Outro estudo avaliou a associação entre o material particulado de queimadas e doenças respiratórias no sul da Amazônia (Carmo et al., 2010) e observou que um incremento de 10 microgramas/metro cúbico de ar na poluição do ar estava associado ao aumento de até 2,9% nos atendimentos ambulatoriais por doenças respiratórias de crianças no 6° e 7° dias subsequentes à exposição. Nas mesmas condições de incremento da poluição atmosférico em Cuiabá-MT, o aumento das internações hospitalares de crianças foi de 12,1% (Silva et al., 2013).

Em contraste com os resultados citados acima, em Manaus-AM, onde a poluição atmosférica decorrente de queimadas é muito inferior, as maiores taxas de internações hospitalares de crianças por doenças respiratórias ocorreram no período chuvoso em razão das condições meteorológicas, principalmente a umidade excessiva (Andrade Filho et al., 2013).

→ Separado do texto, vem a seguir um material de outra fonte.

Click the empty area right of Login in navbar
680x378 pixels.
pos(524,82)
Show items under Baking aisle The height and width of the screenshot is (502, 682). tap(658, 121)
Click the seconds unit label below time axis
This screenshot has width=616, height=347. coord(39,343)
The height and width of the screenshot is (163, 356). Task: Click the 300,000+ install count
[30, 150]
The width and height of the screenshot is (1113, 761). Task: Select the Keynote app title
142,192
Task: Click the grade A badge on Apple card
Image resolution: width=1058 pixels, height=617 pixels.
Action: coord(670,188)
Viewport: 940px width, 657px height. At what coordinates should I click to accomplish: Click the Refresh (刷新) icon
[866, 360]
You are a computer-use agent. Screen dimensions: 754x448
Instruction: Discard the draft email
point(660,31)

Durante a seca de 2005 verificou-se no mês de setembro um acréscimo de 45% no número de hospitalizações por doenças respiratórias em Rio Branco (em relação a 2004) (Mascarenhas et al., 2008), sendo os diagnósticos mais frequentes infecções das vias aéreas superiores (21%), bronquite (15%) e asma (12%). Os sintomas clínicos predominantes foram tosse (79%), febre (51%), dispneia (39%) e dor torácica (15%). Crianças até 9 anos representaram 48% dos atendimentos, seguidas de adultos (20-59 anos) com 36%, enquanto adolescentes (10-19 anos) e idosos (60 + anos) corresponderam a 9 e 8%. No período, os residentes de Rio Branco representaram 97% dos atendidos por doenças respiratórias.

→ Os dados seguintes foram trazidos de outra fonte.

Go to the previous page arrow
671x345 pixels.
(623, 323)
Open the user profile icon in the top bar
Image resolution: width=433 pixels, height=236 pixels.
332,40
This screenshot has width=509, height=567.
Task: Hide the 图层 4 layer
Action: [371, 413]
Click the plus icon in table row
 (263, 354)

Uma avaliação da relação entre as queimadas e morbidades respiratórias no Acre entre 1998 e 2005 realizada por Silva et al. (2008) concluiu não apenas que o aumento no número de focos de queimadas provoca o incremento no número de internações por doenças respiratórias, mas também um aumento na taxa de mortalidade associada a doenças respiratórias durante os períodos de queimadas. 

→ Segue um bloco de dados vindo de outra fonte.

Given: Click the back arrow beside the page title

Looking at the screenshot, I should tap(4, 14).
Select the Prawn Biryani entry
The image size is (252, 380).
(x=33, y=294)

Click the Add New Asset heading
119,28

A literatura científica tem demonstrado de forma inequívoca que a poluição atmosférica decorrente de queimadas na Amazônia causa ou agrava problemas de saúde, especialmente os respiratórios em crianças e idosos. Embora ela não indique a dimensão do custo financeiro do problema para os sistemas de saúde dos estados e municípios, é possível que ele seja significativo.

Acreditamos não ser preciso fazer um estudo para avaliar o custo-benefício do uso do fogo como forma de preparo da terra para descobrir que o conjunto da sociedade paga um preço altíssimo pelo benefício de uns poucos produtores rurais. É preciso intensificar ainda mais a fiscalização e o controle e aumentar a punição para aqueles que, mesmo sabendo, teimam em derrubar e queimar de forma ilegal nossas florestas.

Para saber mais:

Andrade Filho, V.S. et al. 2013. Aerossóis de queimadas e doenças respiratórias em crianças, Manaus, Brasil. Rev. Saúde Pública, 47: 239-247.

Carmo, C.N. 2010. Associação entre material particulado de queimadas e doenças respiratórias na região sul da Amazônia brasileira. Rev. Panam. Salud Publica, 27: 10-16.

Castro, H.A. et al. 2009. Tendência da mortalidade por doenças respiratórias em idosos e as queimadas no Estado de Rondônia, Brasil - período entre 1998 e 2005. Ciência & Saúde Coletiva, 14: 2083-2090.

Mascarenhas, M.D.M. et al. 2008. Poluição atmosférica devida à queima de biomassa florestal e atendimentos de emergência por doença respiratória em Rio Branco, Brasil - Setembro, 2005. J. Bras. Pneumol., 34: 42-46.

Silva. R.G. et al. 2008. Relação entre as queimadas e as morbidades respiratórias no Acre no período de 1998 a 2005: uma abordagem espacial. In: XLVI Congresso da Sociedade Brasileira de Economia, Administração e Sociologia Rural-SOBER. Rio Branco, Acre.


Silva, A.M.C. et al. 2013. Material particulado originário de queimadas e doenças respiratórias. Rev. Saúde Pública, 47: 345-352.